Para Arthur Guerra de Andrade, diretor do Programa de Álcool de Drogas do Instituto de Psiquiatria da Universidade de São Paulo (USP), a pesquisa traduz o que os clínicos observavam no dia a dia. ;Os achados abrem portas enormes para que possamos trabalhar em nível de diagnóstico e prevenção. Os autores mostram que a maconha não é tão inócua quanto alguns falam. Se há vulnerabilidade para quadros depressivos e esquizofrênicos, ela pode deixar as pessoas mais exposta a essas doenças.;

O médico nota, contudo, que os resultados excluem medicamentos à base de cannabis. ;O medicamento não é a maconha em si, mas alguns compostos presentes lá. De fato, o remédio funciona em diversas ocasiões, mas esse estudo aponta uma coisa diferente, sobre o vício na erva. Não podemos confundir isso. Outra coisa importante: ninguém duvida que a planta tenha efeitos medicinais, mas nem sempre são superiores aos de medicamentos convencionais;, ressalta.

A equipe de Joel Gelernter encontrou três variantes genéticas, ou polimorfismos de nucleotídeo único (SNPs, pela sigla em inglês), como fatores de risco para o vício. Um deles, o rs143244591, ainda não teve as funções descritas. Mas o rs146091982, no gene SLC35G1, está relacionado à regulação da concentração de cálcio no sangue, cuja sinalização já foi associada à dependência de opiáceos. Nos domínios do gene CSMD1, a terceira variante está envolvida no desenvolvimento do sistema nervoso central. A relação seria com a esquizofrenia: outras variantes do CSMD1, mas não as mesmas identificadas nessa pesquisa, já foram relacionadas ao risco aumentado para a doença.

O desencontro levou James Walters, da Universidade de Cardiff, no Reino Unido, a considerar essa parte da pesquisa inconsistente. ;O título do trabalho sugere que há um compartilhamento entre esquizofrenia e dependência de cannabis, mas parece que essa evidência é limitada à observação de que os SNPs diferentes no mesmo gene (CSMD1) estão envolvidos em ambas as desordens. Tendo em conta os efeitos funcionais desconhecidos das variantes associadas, a importância desse achado é incerta;, explica.

Hipóteses

Resultados estatisticamente relevantes explicam parte da relação da dependência de maconha e TDM: 1,7% das variantes genéticas encontradas nos estudo estão envolvidas tanto no vício em cannabis quanto em quadros de depressão maior. Os achados podem refletir um compartilhamento de mecanismos subjacentes, embora, como reconhecem os próprios autores, também podem indicar que o consumo da erva medeie os efeitos de genes no risco para depressão, e vice-versa.

_LISTAGEM FORNECIDA_.
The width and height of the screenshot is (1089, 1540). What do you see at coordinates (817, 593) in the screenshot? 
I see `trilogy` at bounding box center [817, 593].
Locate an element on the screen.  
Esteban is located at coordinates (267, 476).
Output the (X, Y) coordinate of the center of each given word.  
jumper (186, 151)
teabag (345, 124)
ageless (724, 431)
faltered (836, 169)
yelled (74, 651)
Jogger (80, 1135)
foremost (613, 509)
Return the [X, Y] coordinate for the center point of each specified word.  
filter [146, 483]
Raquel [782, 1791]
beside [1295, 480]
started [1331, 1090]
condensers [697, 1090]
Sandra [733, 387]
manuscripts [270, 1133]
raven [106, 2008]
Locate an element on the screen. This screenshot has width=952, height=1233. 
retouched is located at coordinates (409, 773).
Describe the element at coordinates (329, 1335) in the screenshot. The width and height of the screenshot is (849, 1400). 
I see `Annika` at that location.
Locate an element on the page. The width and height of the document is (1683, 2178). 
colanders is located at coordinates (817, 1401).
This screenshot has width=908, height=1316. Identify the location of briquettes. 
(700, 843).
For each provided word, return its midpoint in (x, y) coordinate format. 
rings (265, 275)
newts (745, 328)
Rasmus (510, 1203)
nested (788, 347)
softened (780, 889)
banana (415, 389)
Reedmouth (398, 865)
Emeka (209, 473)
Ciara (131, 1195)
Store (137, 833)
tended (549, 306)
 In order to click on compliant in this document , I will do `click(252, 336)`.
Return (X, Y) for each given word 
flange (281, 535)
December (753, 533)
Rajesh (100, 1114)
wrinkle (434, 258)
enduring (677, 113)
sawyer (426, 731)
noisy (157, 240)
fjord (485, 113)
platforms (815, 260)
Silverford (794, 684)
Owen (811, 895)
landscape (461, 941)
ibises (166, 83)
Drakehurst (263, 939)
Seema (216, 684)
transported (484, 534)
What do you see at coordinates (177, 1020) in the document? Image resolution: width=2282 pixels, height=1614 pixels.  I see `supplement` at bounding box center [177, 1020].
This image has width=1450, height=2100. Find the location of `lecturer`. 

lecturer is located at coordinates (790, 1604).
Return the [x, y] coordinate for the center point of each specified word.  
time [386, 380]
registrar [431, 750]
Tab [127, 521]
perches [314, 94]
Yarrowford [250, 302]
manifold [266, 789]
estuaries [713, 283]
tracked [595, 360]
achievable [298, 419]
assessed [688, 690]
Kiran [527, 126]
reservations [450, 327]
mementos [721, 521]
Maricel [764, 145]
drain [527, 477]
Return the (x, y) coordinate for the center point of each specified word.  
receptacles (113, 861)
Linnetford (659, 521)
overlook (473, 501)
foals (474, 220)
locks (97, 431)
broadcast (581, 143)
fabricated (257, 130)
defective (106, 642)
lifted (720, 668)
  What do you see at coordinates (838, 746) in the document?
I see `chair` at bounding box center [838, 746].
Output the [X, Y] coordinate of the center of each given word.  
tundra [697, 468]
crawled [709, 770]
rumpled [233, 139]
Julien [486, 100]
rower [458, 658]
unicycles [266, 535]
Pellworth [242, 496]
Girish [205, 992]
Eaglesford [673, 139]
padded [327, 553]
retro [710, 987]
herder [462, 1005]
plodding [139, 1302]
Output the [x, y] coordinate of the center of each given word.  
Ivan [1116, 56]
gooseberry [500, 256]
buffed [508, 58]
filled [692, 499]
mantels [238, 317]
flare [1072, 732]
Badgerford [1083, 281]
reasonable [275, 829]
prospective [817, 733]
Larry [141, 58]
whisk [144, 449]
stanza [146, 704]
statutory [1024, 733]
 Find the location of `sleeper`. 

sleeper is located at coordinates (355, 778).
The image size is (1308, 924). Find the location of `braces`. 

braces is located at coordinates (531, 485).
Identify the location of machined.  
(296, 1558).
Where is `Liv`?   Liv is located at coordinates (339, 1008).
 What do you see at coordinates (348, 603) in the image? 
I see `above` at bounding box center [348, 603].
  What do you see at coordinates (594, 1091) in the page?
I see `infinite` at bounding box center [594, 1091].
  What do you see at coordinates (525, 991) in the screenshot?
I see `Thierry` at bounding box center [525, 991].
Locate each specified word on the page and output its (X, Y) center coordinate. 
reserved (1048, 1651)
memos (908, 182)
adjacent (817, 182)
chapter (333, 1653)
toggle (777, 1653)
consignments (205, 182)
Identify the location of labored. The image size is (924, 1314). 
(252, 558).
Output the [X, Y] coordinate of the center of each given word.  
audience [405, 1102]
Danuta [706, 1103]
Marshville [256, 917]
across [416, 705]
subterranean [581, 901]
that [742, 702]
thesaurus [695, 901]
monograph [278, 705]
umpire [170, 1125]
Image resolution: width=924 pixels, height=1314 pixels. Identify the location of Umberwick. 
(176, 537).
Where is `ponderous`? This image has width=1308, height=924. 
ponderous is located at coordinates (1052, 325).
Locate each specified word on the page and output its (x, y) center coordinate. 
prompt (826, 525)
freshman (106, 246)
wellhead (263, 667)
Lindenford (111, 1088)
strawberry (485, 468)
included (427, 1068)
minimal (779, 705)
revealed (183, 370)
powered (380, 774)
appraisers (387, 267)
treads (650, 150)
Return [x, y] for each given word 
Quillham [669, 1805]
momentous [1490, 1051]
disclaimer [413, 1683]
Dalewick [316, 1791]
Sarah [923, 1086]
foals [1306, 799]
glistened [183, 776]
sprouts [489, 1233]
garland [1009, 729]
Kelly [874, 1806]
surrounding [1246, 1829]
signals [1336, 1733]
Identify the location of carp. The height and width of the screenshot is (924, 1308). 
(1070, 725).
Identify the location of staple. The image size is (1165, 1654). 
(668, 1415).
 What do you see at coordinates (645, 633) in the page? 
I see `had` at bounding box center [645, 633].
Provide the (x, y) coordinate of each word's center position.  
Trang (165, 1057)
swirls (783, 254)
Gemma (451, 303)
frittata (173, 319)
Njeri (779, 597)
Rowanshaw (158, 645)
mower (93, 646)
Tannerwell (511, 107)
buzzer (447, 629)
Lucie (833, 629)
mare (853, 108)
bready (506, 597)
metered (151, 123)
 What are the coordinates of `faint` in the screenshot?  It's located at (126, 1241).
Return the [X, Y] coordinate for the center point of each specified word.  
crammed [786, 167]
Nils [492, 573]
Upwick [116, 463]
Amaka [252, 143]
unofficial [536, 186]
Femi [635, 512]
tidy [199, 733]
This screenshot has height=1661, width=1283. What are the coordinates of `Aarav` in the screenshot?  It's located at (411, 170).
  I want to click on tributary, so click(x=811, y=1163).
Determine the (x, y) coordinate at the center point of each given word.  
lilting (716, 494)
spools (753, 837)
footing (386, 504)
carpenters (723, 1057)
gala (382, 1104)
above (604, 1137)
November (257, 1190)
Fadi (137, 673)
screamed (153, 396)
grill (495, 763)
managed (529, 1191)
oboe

_TAREFAS PROPOSTAS_.
#1 Responda às perguntas sobre o trecho acerca da genética do vício em maconha.
(a) A qual universidade pertence James Walters?
(b) Em que gene se encontra a variante rs146091982?
(c) Que percentual das variantes genéticas encontradas está envolvido tanto no vício em cannabis quanto em quadros de depressão maior?
#2 Altere a passagem do trecho sobre a genética do vício em maconha que começa em "O médico nota, contudo, que" e termina em "medicamentos convencionais;, ressalta.", substituindo "remédio" por "fármaco", e apresente-a.

_RESPOSTAS_.
#1
(a) À Universidade de Cardiff, no Reino Unido.
(b) No gene SLC35G1.
(c) 1,7%.

#2
O médico nota, contudo, que os resultados excluem medicamentos à base de cannabis. ;O medicamento não é a maconha em si, mas alguns compostos presentes lá. De fato, o fármaco funciona em diversas ocasiões, mas esse estudo aponta uma coisa diferente, sobre o vício na erva. Não podemos confundir isso. Outra coisa importante: ninguém duvida que a planta tenha efeitos medicinais, mas nem sempre são superiores aos de medicamentos convencionais;, ressalta.